### Provided records
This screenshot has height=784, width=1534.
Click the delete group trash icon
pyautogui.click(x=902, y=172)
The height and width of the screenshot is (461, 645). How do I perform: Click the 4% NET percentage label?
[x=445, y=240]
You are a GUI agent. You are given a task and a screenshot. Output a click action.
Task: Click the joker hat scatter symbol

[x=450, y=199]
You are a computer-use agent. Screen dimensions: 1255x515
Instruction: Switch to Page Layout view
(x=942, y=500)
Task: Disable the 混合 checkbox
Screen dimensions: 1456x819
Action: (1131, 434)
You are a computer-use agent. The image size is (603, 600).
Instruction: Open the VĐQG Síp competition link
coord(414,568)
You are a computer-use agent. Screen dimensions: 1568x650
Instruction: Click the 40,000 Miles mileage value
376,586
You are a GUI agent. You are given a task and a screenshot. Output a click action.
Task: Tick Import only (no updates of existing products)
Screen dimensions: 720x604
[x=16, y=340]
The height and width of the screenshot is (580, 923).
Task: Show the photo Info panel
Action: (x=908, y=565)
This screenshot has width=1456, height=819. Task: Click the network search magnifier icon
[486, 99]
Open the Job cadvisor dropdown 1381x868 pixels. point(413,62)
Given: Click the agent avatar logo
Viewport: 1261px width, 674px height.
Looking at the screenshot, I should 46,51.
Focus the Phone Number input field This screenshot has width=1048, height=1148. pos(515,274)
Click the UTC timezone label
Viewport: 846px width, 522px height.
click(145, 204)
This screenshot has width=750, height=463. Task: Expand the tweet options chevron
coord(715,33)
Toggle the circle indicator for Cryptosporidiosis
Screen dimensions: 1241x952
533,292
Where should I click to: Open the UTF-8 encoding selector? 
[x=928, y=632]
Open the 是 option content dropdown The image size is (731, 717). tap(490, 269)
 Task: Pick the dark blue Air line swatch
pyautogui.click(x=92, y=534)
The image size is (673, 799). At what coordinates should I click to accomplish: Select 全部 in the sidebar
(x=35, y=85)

### Task statement
Please format the items above as a Markdown table with the columns No. and Text, one numbered row per line, leaving out blank lines.

### The output
| No. | Text |
|---|---|
| 1 | This screenshot has height=784, width=1534. |
| 2 | Click the delete group trash icon |
| 3 | pyautogui.click(x=902, y=172) |
| 4 | The height and width of the screenshot is (461, 645). How do I perform: Click the 4% NET percentage label? |
| 5 | [x=445, y=240] |
| 6 | You are a GUI agent. You are given a task and a screenshot. Output a click action. |
| 7 | Task: Click the joker hat scatter symbol |
| 8 | [x=450, y=199] |
| 9 | You are a computer-use agent. Screen dimensions: 1255x515 |
| 10 | Instruction: Switch to Page Layout view |
| 11 | (x=942, y=500) |
| 12 | Task: Disable the 混合 checkbox |
| 13 | Screen dimensions: 1456x819 |
| 14 | Action: (1131, 434) |
| 15 | You are a computer-use agent. The image size is (603, 600). |
| 16 | Instruction: Open the VĐQG Síp competition link |
| 17 | coord(414,568) |
| 18 | You are a computer-use agent. Screen dimensions: 1568x650 |
| 19 | Instruction: Click the 40,000 Miles mileage value |
| 20 | 376,586 |
| 21 | You are a GUI agent. You are given a task and a screenshot. Output a click action. |
| 22 | Task: Tick Import only (no updates of existing products) |
| 23 | Screen dimensions: 720x604 |
| 24 | [x=16, y=340] |
| 25 | The height and width of the screenshot is (580, 923). |
| 26 | Task: Show the photo Info panel |
| 27 | Action: (x=908, y=565) |
| 28 | This screenshot has width=1456, height=819. Task: Click the network search magnifier icon |
| 29 | [486, 99] |
| 30 | Open the Job cadvisor dropdown 1381x868 pixels. point(413,62) |
| 31 | Given: Click the agent avatar logo |
| 32 | Viewport: 1261px width, 674px height. |
| 33 | Looking at the screenshot, I should 46,51. |
| 34 | Focus the Phone Number input field This screenshot has width=1048, height=1148. pos(515,274) |
| 35 | Click the UTC timezone label |
| 36 | Viewport: 846px width, 522px height. |
| 37 | click(145, 204) |
| 38 | This screenshot has width=750, height=463. Task: Expand the tweet options chevron |
| 39 | coord(715,33) |
| 40 | Toggle the circle indicator for Cryptosporidiosis |
| 41 | Screen dimensions: 1241x952 |
| 42 | 533,292 |
| 43 | Where should I click to: Open the UTF-8 encoding selector?  |
| 44 | [x=928, y=632] |
| 45 | Open the 是 option content dropdown The image size is (731, 717). tap(490, 269) |
| 46 |  Task: Pick the dark blue Air line swatch |
| 47 | pyautogui.click(x=92, y=534) |
| 48 | The image size is (673, 799). At what coordinates should I click to accomplish: Select 全部 in the sidebar |
| 49 | (x=35, y=85) |